Carmena recordó la emoción que sintió al entrar en Torre Arias por primera vez. “Fue sorprendente y maravilloso ver la vegetación y las edificaciones, cada ladrillo es historia que hay que reconvertir para que este parque sea único en el mundo por su carácter agrícola y ganadero”.
Manuela Carmena también valoró la excelente ubicación de Torre Arias, la Quinta de la fallecida Tatiana Pérez de Guzmán el Bueno, ninguneada en todo este proceso y que legó al pueblo madrileño en la época de Tierno Galván. “La Quinta está en el centro de Madrid, junto al Metro que lleva su nombre y que viene como a buscar el parque; hay que cuidarlo porque es nuestro patrimonio actual y de nuestros nietos que seguirán las iniciativas. Esta es una página, pero habrá muchas más para escribir, con sentido común, solidaridad, generosidad y humanismo”.
Por último Carmena aludió a la actualidad internacional. “Parece que los principios ahora se tambalean como en EEUU, pero Madrid es y será una gran isla de solidaridad y este parque es un ejemplo de ello, es único y estará abierto a todos los madrileños; entre todos abriremos esta página de la Quinta de Torre Arias”.
Fersman y los cardos de la Quinta de Torre Arias
Adrian Woods | Plataforma Quinta de Torre Arias
Mi abuelo no pudo asistir a la apertura oficial de la Quinta de Torre Arias.

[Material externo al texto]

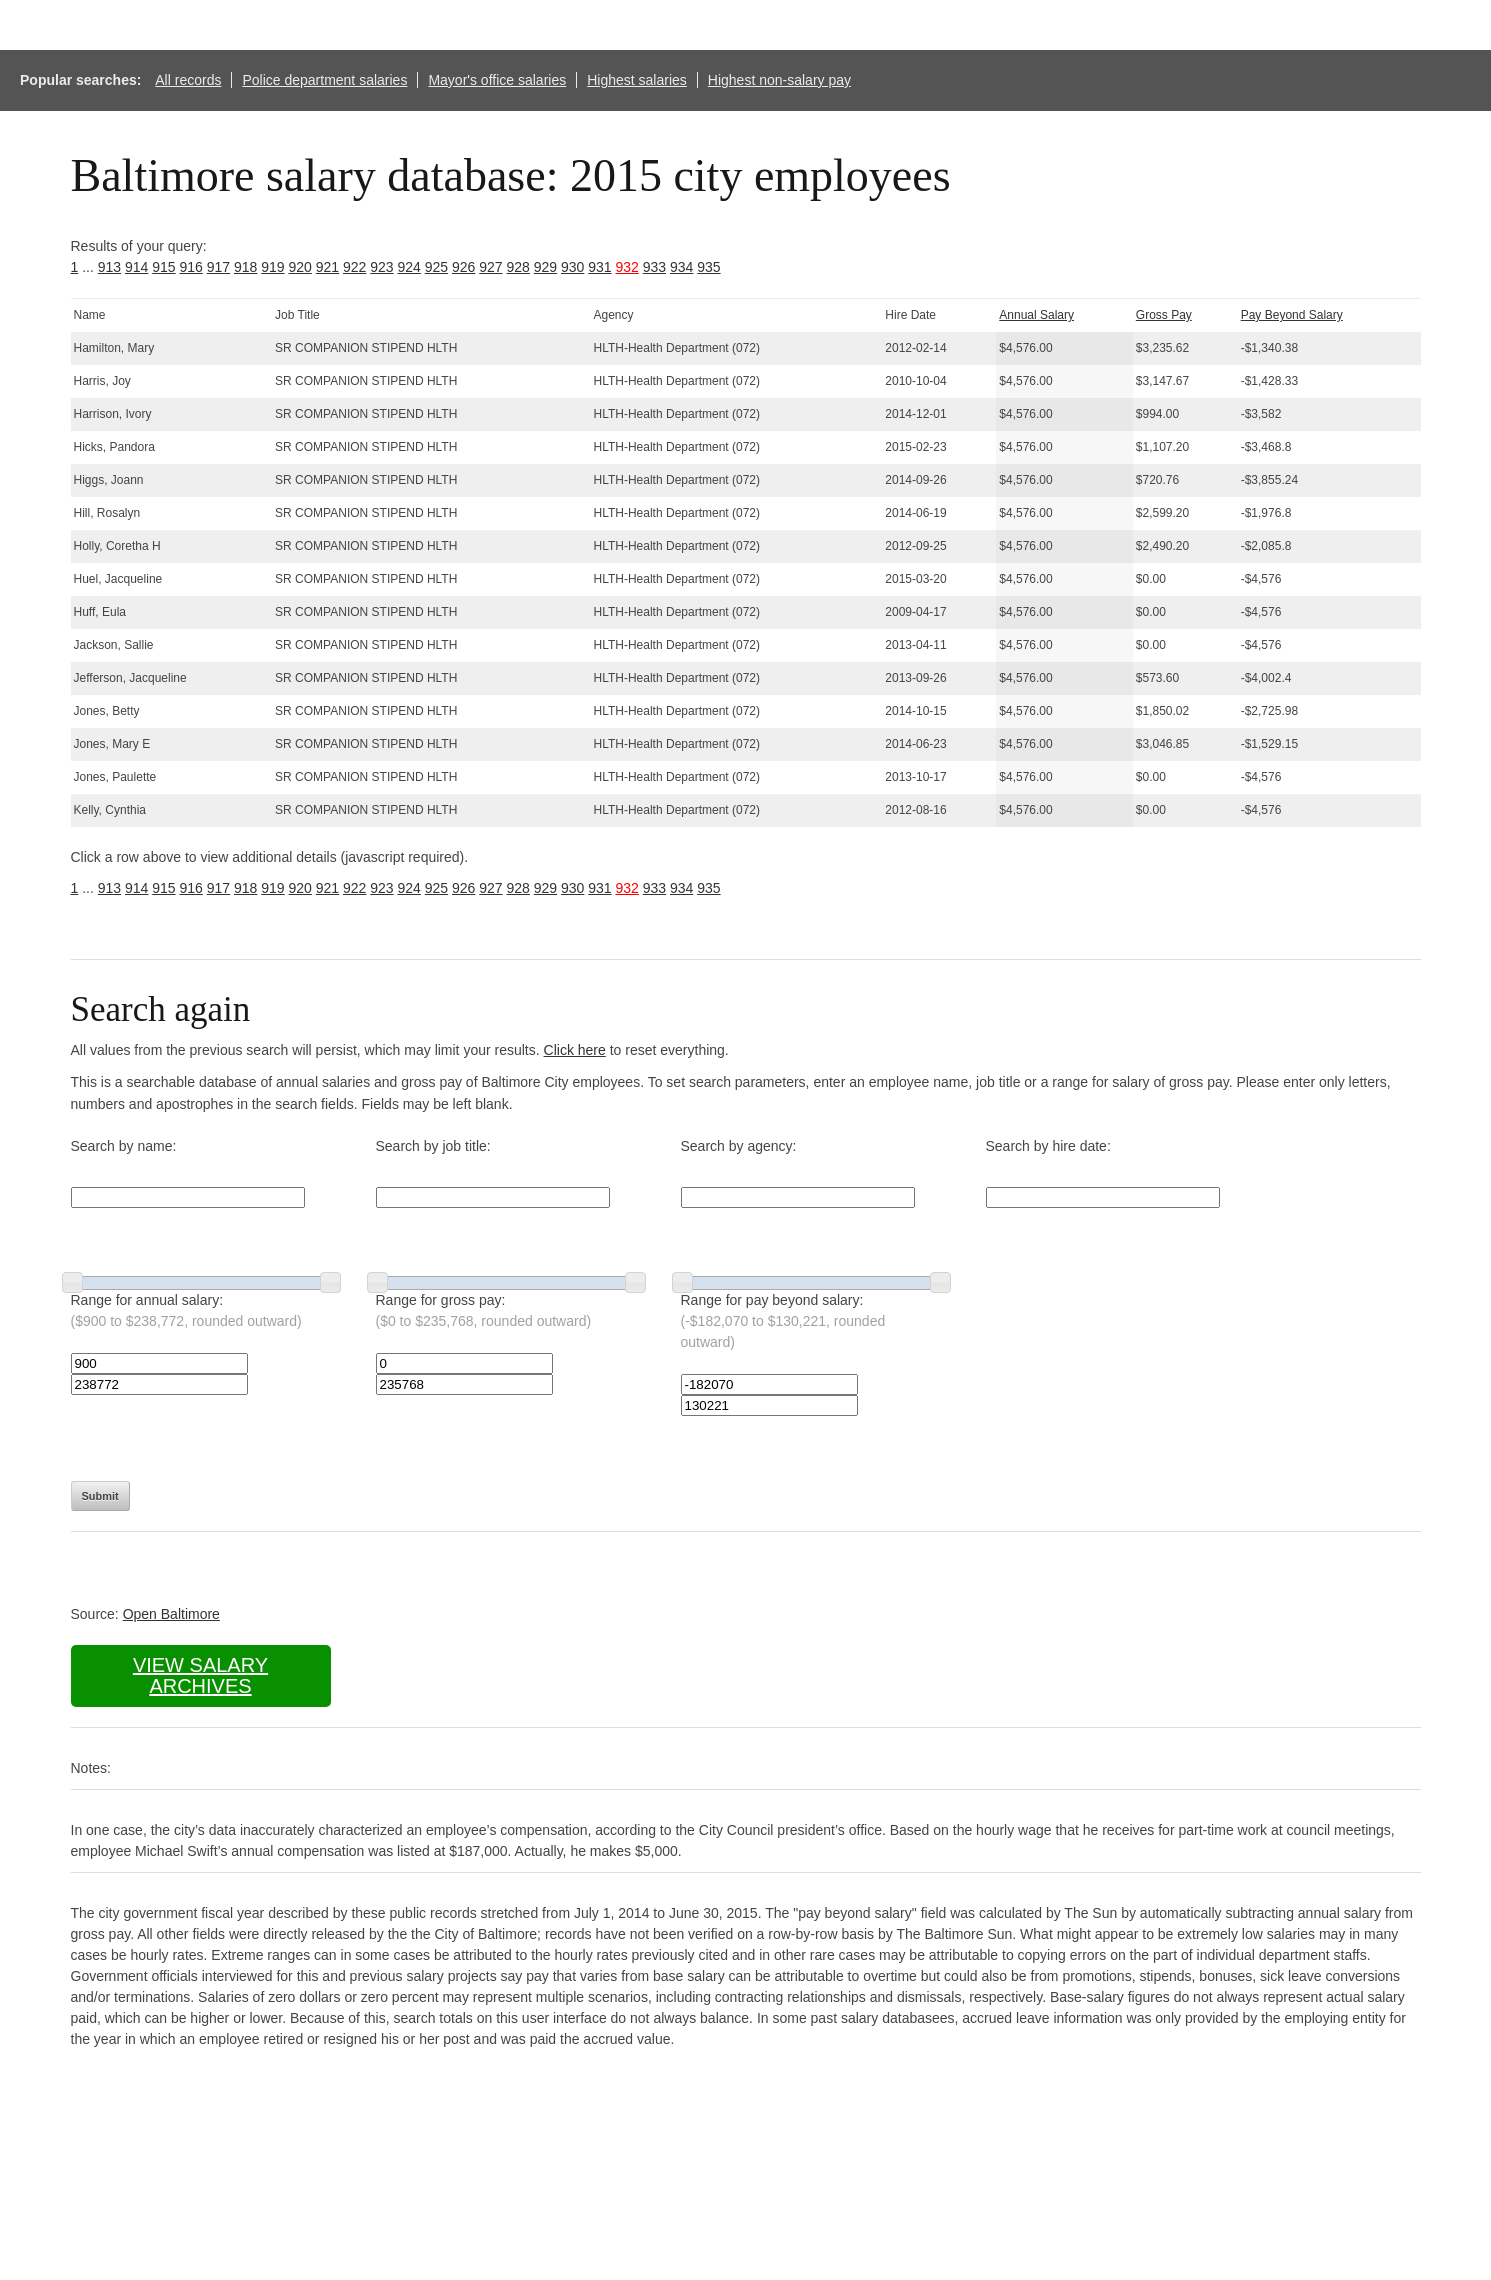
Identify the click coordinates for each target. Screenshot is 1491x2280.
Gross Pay (1164, 315)
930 (572, 267)
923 (381, 267)
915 (163, 267)
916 (191, 267)
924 (409, 267)
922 (354, 267)
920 (300, 267)
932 (627, 267)
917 (218, 267)
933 (654, 267)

Falleció hace unos meses y no verá cumplido su deseo de pasear otra vez por sus caminos y beber de sus manantiales centenarios.
Según escribo estas líneas, contemplo una concha antiquísima que me dejó con su escritorio, silla favorita y libros de geología. Verla me recuerda nuestros paseos por el barrio y las historias que me contaba sobre lo que pasó aquí durante la Guerra Civil.
No era más que un chaval y solía acompañar a Don Abelardo, a quien hacía recados y llevaba los bultos ya que el viejo era cojo y no podía con el peso. Al llegar el General Miaja a la Quinta de Torre Arias habían huido los aristócratas, dejando solamente un par de mozos que se encargasen de alimentar a los animales.
El General mandó poner guardia en todas las puertas y que no se sacara del recinto ni un alfiler sin su permiso. Llamaron a Don Abelardo, que tenía buena letra y sabía hacer cuentas, y el militar le nombró Factor de la Quinta, ordenándole preparar un inventario exhaustivo de lo que allí había y llevar un estricto control escrito de todo lo que entraba y salía de la finca.
El abuelo pasó semanas ayudando a Don Abelardo a hacer listas de todos los animales, de los sacos de piensos, montones de heno, minerales molidos y paja para cubrir los suelos de los establos, utensilios para ordeñar y hacer queso, herramientas, aperos equinos, de las ollas, cuberterías y vajillas que había en las cocinas y otras dependencias, muebles dentro de los edificios y un sinfín de objetos dentro del palacio. La biblioteca no parecía tener ningún inventario propio y, al ver que tardarían meses en dar cuenta de todo, optaron por cerrar la puerta con llave e informar al General que esta se encontraba a disposición en el despacho del Factor.
El asedio de Madrid duró mucho y escaseaban cada vez más los víveres, a pesar de poder disponer de los animales y del huerto de la Quinta, pero se llevó el inventario a rajatabla hasta el último día. Finalmente, cuando evacuaron a las últimas tropas, Don Abelardo había enfermado y mi abuelo se quedó solo en la finca con los mozos de las cuadras. Seguía siendo un chaval, aunque con un par de años más, a quien la pelusilla del bigote empezaba a asomar en el labio superior.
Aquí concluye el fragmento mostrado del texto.